Reproduce each line from the records that holds "agent".

# # # # #

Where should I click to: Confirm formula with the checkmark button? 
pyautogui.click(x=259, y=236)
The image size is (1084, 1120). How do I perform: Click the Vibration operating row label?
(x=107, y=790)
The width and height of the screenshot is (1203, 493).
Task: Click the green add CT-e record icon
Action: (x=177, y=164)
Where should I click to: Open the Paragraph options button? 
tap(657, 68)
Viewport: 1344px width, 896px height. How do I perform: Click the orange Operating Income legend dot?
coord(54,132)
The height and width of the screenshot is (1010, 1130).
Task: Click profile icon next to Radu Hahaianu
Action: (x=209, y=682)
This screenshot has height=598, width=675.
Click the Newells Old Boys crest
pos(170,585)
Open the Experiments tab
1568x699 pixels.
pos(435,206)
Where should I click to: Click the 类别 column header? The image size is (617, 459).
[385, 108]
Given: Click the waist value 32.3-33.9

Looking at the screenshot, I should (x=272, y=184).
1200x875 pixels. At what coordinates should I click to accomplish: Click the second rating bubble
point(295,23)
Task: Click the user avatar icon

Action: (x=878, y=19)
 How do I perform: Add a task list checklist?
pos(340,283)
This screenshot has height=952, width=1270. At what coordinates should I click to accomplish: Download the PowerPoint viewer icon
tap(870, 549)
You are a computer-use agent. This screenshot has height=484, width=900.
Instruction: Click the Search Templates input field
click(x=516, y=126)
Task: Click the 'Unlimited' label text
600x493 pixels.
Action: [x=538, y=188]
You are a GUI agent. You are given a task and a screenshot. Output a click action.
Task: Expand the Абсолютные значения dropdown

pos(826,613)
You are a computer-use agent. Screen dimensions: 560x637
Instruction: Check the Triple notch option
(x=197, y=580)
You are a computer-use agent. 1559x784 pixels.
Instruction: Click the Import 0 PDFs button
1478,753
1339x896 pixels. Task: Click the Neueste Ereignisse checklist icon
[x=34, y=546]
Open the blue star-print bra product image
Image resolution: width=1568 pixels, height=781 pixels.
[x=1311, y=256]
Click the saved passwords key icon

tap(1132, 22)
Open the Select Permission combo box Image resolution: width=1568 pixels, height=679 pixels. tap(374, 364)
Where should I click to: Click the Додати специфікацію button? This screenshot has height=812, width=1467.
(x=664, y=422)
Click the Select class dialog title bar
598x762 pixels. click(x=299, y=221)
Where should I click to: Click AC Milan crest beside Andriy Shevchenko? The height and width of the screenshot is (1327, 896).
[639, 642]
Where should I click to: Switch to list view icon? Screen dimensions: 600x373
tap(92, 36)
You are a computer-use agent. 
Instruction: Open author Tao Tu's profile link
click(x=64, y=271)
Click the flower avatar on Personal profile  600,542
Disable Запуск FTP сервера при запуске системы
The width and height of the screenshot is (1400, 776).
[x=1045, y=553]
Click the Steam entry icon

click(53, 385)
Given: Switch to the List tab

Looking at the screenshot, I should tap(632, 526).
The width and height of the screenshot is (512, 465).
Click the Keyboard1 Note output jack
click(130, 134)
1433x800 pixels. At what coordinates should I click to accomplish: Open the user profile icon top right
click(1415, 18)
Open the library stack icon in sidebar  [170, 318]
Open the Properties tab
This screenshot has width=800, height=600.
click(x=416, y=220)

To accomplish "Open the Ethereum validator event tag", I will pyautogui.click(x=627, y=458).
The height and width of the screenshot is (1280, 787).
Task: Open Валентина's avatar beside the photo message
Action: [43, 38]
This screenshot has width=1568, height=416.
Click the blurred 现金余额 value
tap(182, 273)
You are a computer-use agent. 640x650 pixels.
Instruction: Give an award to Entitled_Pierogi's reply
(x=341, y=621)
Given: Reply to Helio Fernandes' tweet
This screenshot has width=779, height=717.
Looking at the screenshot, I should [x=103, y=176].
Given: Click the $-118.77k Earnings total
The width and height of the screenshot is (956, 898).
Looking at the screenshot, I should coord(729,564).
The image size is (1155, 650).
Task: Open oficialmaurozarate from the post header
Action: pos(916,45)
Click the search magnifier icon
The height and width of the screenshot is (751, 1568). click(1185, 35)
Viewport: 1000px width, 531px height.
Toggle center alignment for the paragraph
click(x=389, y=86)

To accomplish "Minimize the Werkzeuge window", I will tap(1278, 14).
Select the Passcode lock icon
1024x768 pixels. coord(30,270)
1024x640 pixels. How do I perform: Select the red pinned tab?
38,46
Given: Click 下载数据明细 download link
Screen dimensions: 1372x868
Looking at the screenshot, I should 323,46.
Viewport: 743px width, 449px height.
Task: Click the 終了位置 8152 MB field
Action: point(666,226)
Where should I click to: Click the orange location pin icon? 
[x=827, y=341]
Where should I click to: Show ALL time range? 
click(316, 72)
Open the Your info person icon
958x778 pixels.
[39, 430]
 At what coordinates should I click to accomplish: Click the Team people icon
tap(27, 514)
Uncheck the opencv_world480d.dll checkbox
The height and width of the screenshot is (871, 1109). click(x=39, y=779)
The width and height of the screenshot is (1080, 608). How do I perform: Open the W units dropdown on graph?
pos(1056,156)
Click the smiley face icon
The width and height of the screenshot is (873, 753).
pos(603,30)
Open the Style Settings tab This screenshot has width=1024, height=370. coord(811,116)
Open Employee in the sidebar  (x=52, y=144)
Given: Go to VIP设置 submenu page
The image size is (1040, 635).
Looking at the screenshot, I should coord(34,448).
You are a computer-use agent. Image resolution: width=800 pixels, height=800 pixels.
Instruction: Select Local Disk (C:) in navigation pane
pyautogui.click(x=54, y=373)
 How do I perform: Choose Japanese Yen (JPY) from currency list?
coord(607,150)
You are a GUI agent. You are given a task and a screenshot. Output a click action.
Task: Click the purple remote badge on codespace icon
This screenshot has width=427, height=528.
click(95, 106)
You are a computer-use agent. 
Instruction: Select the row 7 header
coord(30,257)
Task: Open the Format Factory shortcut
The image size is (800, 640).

# # # # #

Response box:
You are a computer-use agent. This screenshot has height=484, width=900.
You are a GUI agent. You are given a task and a screenshot. Output a click action.
You are a computer-use agent. Screen dimensions: 560x637
You are a computer-use agent. 1559x784 pixels.
You are a computer-use agent. 
You are a computer-use agent. 640x650 pixels.
You are a computer-use agent. Image resolution: width=800 pixels, height=800 pixels.
You are a GUI agent. You are given a task and a screenshot. Output a click action.
You are a computer-use agent. 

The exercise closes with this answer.